== Source passage ==
☆ ☆ ☆ ☆

Federated stream processing systems, which utilise nodes from multiple independent domains, can be found increasingly in multi-provider cloud deployments, internet-of-things systems, collaborative sensing applications and large-scale grid systems. To pool resources from several sites and take advantage of local processing, submitted queries are split into query fragments, which are executed collaboratively by different sites. When supporting many concurrent users, however, queries may exhaust available processing resources, thus requiring constant load shedding. Given that individual sites have autonomy over how they allocate query fragments on their nodes, it is an open challenge how to ensure global fairness on processing quality experienced by queries in a federated scenario.

In this talk I will describe THEMIS, a federated stream processing system for resource-starved, multi-site deployments. It executes queries in a globally fair fashion and provides users with constant feedback on the experienced processing quality for their queries. THEMIS associates stream data with its source information content (SIC), a metric that quantifies the contribution of that data towards the query result, based on the amount of source data use to generate it. We provide the THEMIS distributed load shedding algorithm that balances the SIC values of result data. Our evaluation shows that the THEMIS algorithm yields balanced SIC values across queries, as measured by Jain's Fairness Index. Our approach also incurs a low execution time overhead.

Bio:

Eva Kalyvianaki is a Senior Lecturer (Assistant/Associate Professor) in the Department of Computer Science and Technology at the University of Cambridge and a member of the (SRG/netos group). Before, she was a Lecturer at the Department of Computer Science at City University London and a post-doctoral researcher in the Department of Computing, Imperial College London. She obtained her Ph.D. from the Computer Laboratory in Cambridge University. She holds a M.Sc.and a B.Sc. degrees from the Computer Science Department of the University of Crete, Greece. Her research interests span the areas of Cloud Computing, Big Data Processing, Autonomic Computing, Distributed Systems and Systems Research in general. She is interested in the design and management of next generation, large-scale applications in the Cloud.

☆ ☆ ☆ ☆

== Supplied material ==
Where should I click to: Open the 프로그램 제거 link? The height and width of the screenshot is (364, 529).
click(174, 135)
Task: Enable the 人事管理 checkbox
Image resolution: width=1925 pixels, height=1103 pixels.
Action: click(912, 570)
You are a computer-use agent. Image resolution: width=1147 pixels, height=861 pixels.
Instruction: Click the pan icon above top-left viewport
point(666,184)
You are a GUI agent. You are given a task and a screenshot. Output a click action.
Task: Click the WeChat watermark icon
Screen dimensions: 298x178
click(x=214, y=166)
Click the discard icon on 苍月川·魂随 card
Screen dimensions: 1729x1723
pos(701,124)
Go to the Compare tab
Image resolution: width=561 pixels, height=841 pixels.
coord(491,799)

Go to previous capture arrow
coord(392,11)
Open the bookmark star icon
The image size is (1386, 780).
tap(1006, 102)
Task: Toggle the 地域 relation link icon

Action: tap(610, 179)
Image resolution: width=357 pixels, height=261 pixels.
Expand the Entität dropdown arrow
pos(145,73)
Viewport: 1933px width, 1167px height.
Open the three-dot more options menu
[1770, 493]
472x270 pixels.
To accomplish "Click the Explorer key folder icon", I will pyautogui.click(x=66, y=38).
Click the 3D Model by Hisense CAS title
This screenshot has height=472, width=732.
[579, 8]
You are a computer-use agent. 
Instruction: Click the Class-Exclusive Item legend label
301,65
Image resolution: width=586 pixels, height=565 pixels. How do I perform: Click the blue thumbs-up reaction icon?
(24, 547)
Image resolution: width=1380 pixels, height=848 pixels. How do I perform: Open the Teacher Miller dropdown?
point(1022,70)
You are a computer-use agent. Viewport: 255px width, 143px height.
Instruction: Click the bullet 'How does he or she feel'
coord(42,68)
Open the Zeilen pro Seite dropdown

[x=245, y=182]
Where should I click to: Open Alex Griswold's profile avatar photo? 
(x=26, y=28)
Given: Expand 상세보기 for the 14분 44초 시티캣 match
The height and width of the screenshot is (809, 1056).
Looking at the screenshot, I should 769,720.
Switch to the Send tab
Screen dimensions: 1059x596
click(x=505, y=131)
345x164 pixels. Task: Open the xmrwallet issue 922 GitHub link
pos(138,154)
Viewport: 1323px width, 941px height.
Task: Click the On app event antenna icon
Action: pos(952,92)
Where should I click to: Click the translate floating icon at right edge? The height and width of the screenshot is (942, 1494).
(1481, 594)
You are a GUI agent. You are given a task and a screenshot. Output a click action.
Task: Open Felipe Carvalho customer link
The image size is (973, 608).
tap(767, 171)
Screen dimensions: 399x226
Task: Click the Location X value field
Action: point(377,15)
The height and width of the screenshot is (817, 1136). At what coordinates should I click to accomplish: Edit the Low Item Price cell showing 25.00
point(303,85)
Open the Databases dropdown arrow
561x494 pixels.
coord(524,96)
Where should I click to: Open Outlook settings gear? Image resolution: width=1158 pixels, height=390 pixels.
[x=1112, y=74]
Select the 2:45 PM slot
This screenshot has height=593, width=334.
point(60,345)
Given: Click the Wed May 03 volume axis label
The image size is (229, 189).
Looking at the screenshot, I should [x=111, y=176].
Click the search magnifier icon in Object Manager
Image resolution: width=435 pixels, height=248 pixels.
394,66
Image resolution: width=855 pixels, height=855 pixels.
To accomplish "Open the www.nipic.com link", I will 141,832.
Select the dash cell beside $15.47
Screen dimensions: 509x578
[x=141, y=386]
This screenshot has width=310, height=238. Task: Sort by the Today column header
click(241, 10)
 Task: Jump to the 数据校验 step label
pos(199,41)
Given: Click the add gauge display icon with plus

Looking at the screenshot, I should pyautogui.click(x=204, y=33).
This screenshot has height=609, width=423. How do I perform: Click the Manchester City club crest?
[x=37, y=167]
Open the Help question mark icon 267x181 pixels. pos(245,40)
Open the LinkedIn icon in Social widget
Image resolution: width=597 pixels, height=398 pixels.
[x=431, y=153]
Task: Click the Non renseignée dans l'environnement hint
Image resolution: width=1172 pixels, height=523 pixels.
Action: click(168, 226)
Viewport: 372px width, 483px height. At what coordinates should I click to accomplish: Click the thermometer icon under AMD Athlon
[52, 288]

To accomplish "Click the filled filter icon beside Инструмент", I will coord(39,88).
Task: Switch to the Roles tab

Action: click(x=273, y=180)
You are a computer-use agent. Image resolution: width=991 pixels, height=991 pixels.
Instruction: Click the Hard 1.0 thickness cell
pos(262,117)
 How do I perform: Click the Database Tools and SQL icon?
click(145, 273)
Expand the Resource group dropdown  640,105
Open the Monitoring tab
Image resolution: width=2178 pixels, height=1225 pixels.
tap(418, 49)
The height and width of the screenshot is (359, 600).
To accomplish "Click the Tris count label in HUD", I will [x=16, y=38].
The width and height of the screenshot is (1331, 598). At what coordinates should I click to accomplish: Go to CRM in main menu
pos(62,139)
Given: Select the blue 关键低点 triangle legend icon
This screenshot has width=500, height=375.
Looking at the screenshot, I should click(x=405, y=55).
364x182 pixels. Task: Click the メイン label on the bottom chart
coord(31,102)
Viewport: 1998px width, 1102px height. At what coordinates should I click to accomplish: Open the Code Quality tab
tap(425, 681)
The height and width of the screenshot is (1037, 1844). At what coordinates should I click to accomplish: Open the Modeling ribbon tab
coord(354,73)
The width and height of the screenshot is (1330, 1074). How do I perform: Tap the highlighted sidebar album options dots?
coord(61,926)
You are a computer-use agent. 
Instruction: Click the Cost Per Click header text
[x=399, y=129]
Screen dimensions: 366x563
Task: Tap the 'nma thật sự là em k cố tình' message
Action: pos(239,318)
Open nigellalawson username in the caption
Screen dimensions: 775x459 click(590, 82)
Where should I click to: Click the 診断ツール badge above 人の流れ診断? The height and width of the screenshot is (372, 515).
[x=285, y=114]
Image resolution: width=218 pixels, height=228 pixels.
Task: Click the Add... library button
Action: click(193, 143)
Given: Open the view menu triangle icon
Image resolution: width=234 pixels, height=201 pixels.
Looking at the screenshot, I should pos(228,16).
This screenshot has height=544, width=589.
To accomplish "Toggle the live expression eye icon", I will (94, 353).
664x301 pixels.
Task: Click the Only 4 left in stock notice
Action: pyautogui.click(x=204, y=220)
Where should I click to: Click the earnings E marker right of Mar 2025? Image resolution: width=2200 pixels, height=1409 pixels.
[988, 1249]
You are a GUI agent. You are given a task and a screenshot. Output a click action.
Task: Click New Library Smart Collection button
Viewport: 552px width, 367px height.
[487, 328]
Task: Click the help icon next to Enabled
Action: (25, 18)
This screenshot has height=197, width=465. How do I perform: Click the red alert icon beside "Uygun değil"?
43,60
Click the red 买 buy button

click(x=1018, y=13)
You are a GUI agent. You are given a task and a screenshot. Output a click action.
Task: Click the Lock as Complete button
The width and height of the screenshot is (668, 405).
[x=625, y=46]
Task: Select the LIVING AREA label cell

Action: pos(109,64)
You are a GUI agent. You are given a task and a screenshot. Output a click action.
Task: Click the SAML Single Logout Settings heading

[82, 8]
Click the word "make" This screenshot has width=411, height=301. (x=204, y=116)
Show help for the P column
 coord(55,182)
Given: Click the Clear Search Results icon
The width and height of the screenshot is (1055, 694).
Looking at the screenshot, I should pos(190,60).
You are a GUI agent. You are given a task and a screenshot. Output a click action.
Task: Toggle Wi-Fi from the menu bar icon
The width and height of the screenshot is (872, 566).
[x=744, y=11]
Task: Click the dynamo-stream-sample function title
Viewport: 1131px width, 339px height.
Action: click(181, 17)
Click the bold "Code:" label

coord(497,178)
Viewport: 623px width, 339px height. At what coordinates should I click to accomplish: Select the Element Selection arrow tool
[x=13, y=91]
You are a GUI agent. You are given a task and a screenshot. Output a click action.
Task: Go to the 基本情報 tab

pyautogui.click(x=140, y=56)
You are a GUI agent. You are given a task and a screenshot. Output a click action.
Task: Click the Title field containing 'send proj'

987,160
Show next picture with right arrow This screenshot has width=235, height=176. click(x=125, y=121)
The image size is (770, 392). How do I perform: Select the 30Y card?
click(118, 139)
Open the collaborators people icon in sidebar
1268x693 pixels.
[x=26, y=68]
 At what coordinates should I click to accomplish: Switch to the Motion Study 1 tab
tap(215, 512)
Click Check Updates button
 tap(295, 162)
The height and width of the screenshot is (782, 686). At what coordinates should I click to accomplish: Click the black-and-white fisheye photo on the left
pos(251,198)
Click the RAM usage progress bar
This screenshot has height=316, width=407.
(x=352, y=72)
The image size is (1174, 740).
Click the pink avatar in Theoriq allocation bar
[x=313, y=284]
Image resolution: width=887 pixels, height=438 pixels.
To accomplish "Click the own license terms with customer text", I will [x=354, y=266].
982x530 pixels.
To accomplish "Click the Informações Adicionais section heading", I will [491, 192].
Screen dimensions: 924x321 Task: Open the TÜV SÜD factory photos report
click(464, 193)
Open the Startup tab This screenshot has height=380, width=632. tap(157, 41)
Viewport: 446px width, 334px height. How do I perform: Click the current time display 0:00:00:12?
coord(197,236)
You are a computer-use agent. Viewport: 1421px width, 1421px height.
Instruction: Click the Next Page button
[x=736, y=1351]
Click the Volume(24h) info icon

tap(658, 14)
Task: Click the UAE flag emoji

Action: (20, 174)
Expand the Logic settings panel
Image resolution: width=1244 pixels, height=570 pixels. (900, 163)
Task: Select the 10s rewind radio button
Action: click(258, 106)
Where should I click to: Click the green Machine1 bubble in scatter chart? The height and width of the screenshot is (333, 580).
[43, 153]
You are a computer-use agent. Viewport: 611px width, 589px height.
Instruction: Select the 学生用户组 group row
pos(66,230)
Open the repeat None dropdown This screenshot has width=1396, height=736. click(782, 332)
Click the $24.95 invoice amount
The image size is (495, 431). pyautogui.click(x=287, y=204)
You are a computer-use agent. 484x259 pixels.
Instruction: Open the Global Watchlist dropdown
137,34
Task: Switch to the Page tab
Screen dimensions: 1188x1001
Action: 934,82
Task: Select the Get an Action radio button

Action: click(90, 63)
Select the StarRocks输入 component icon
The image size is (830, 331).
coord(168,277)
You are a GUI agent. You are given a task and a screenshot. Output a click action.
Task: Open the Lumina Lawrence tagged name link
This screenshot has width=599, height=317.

☆ ☆ ☆ ☆

== The problem ==
Translate this sentence from the THEMIS abstract into Spanish: "It executes queries in a globally fair fashion and provides users with constant feedback on the experienced processing quality for their queries." The material has no connection to the THEMIS abstract.

== Written response ==
Ejecuta las consultas de manera globalmente equitativa y proporciona a los usuarios una retroalimentación constante sobre la calidad de procesamiento experimentada por sus consultas.